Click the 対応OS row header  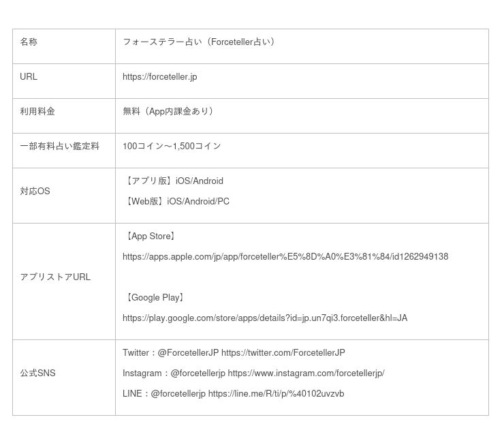pyautogui.click(x=35, y=192)

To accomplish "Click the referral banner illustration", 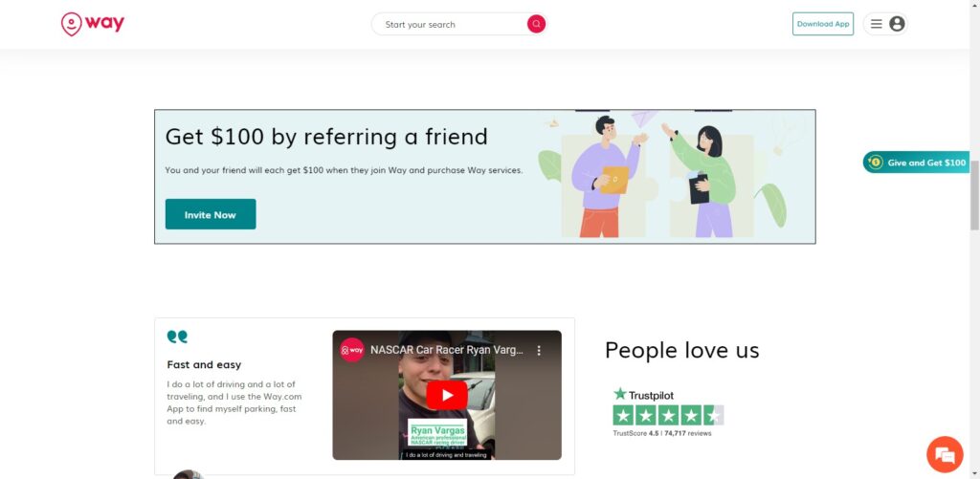I will point(664,176).
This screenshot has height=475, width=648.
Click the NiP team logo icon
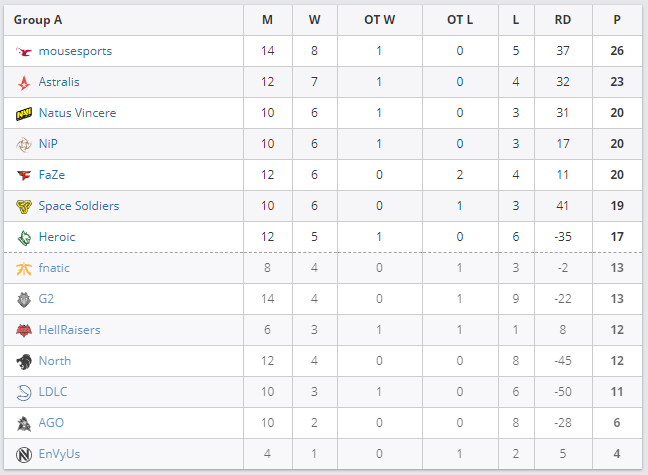24,144
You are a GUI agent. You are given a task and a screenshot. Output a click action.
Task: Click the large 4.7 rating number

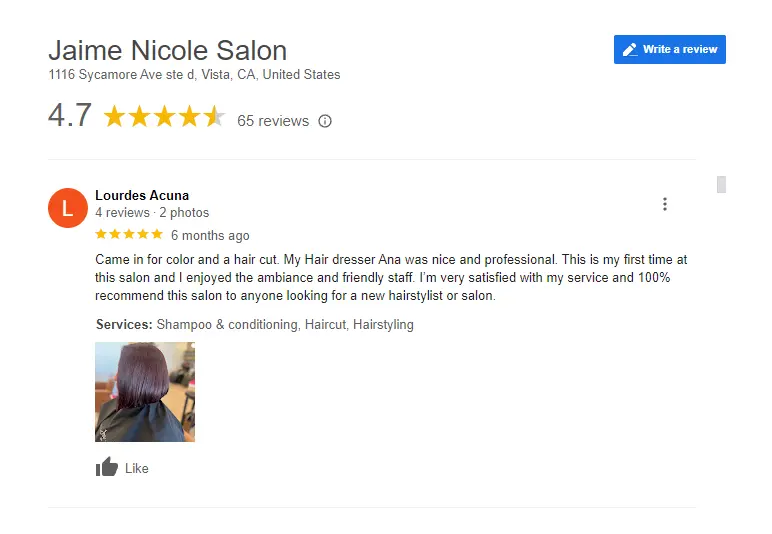point(70,115)
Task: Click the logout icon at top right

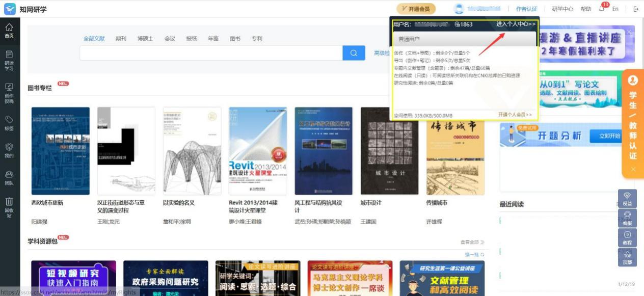Action: coord(635,9)
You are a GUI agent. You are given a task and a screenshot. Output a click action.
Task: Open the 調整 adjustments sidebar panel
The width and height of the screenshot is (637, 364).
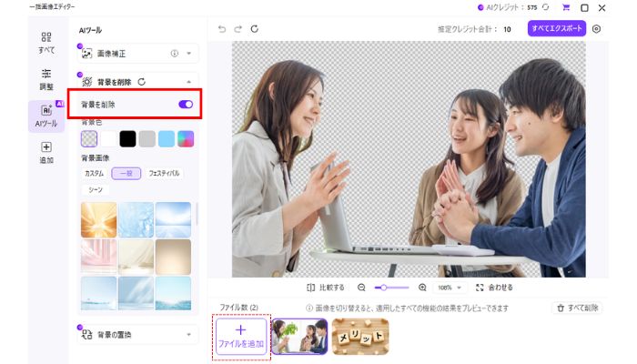(46, 77)
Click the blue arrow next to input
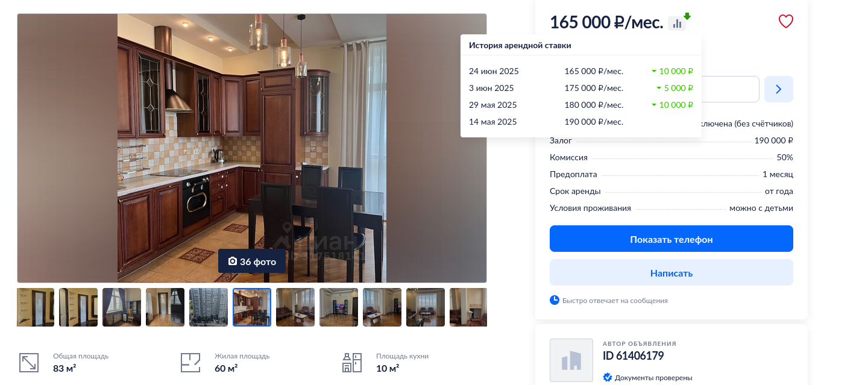 [x=779, y=89]
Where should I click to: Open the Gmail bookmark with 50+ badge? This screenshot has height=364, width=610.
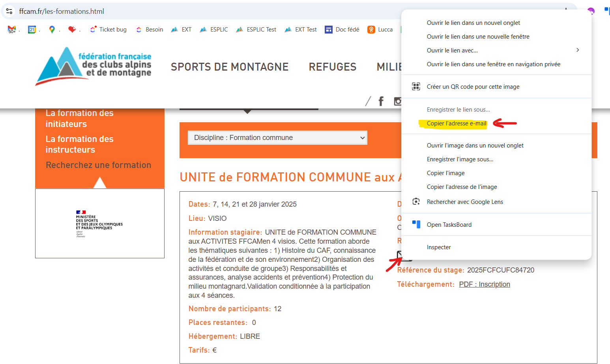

# What you need to do
Please repeat exactly the lines from the one containing "The width and" through the end of the entries, both included, omitting pictures.

# Response to the task
The width and height of the screenshot is (637, 364).
(46, 77)
Click the blue arrow next to input
 [x=779, y=89]
Where should I click to: Open the Gmail bookmark with 50+ badge? This screenshot has height=364, width=610.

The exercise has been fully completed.